O Brasil não é dado a filigranas em humor, ao contrário do mito que fantasia um país de humor inteligente e à flor da pele.
Hoje, jovens escritores são sisudos e por isso se imaginam profundos. A ausência de humor parece dar uma dimensão abissal a seus escritos. Já o humor na televisão é um show de horrores. Há confusão entre grosserias, escatologias, constrangimentos e humor.
Pois o humor, como ensinou o filósofo francês Henri Bergson, implica na suspensão temporária da emoção, que deve dar lugar à inteligência. Mesmo as trapalhadas mais simples – um chute que Carlitos desfere nos fundilhos de alguém – exige que a emoção saia de cena. Se me emociono, não sou capaz de rir, penalizado com os fundilhos chutados – logo os fundilhos, essa parte da anatomia humana que guarda toda a dignidade da espécie.
Com isso perdemos a ironia. Levamos tudo ao pé da letra. O politicamente correto, aliás, se beneficia com essa tolice. O politicamente correto, aliás, é uma tolice.
Um caso emblemático vitimou Agripino Grieco, crítico literário impiedoso. Aliás, a triste ironia é que Agripino está hoje apagado da memória nacional, sendo que as nulidades que ele combatia continuam presentes. Podia ser justo ou injusto, mas era sempre sagaz e contundente. Provocador, dizia que Guimarães Rosa escrevia em húngaro. Devo dizer que não concordo com a tirada de Agripino, mas convenhamos que ela é hilariante.
Tanto quanto sua frase sobre o estilo de certo escritor, que seria “mais engomado do que irmã de caridade”. Ou sobre políticos em debates: “insultavam-se mutuamente, e ambos tinham razão”.
Pois certa ocasião Agripino, atuante na crítica em jornais, recebeu, enviado pelo marido da autora, um livro de poemas. Os poemas eram péssimos. Versos derramados e frouxos. Coisa de quem não lera nada de importante ou não entendera coisa alguma.

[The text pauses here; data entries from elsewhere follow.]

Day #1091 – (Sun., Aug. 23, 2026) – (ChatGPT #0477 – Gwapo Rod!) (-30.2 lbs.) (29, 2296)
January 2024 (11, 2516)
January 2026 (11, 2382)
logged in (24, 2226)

Agripino, de molecagem, escreveu sobre esses poemas capengas coisas do tipo: trata-se de uma obra rara; desde Camões não se publicou nada igual; achados que não encontramos em Dante ou Shakespeare. Cumulou o livro com supostos elogios e com isso se divertiu muito.
Foi quando se deu o caso. Não demorou e o tal livro aparecia em segunda edição, lançada pelo marido, que funcionava como editor. E lá estava, a título de prefácio, o texto de Agripino, salpicado de Shakespeare, de Dante e de Camões. A ironia não foi percebida e o texto foi tomado ao pé da letra.
Eis o perigo da ironia no Brasil. Na Inglaterra, onde se preza o intelecto acima das emoções fáceis, jamais aconteceria.
Há algum tempo, alguém sugeriu a criação de um sinal gráfico para indicar a ironia. Parecia fazer sentido. Existindo ponto de exclamação e de interrogação, poderia existir um para a ironia. Espécie de advertência: trata-se de ironia, não esqueça; sorria e faça pose de inteligente, não leve a sério. No entanto, não passa de uma bobagem, a existência de tal sinal gráfico seria o maior atestado de nossa dificuldade em lidar com coisas escritas.
Alguém – um conhecido desenhista – propôs um ponto de exclamação com um pingo em cima e outro embaixo. Muito habilidoso o conhecido desenhista. Truques gráficos foram criados por polemistas da hora, mostrando como nos enredamos com questões constrangedoras, entre elas o hífen, a crase e o voto obrigatório.
São desacertos nacionais que estão a merecer – de um autor inglês, certamente – um texto fartamente irônico.
Por sorte, o ponto de ironia foi esquecido. O voto obrigatório, não.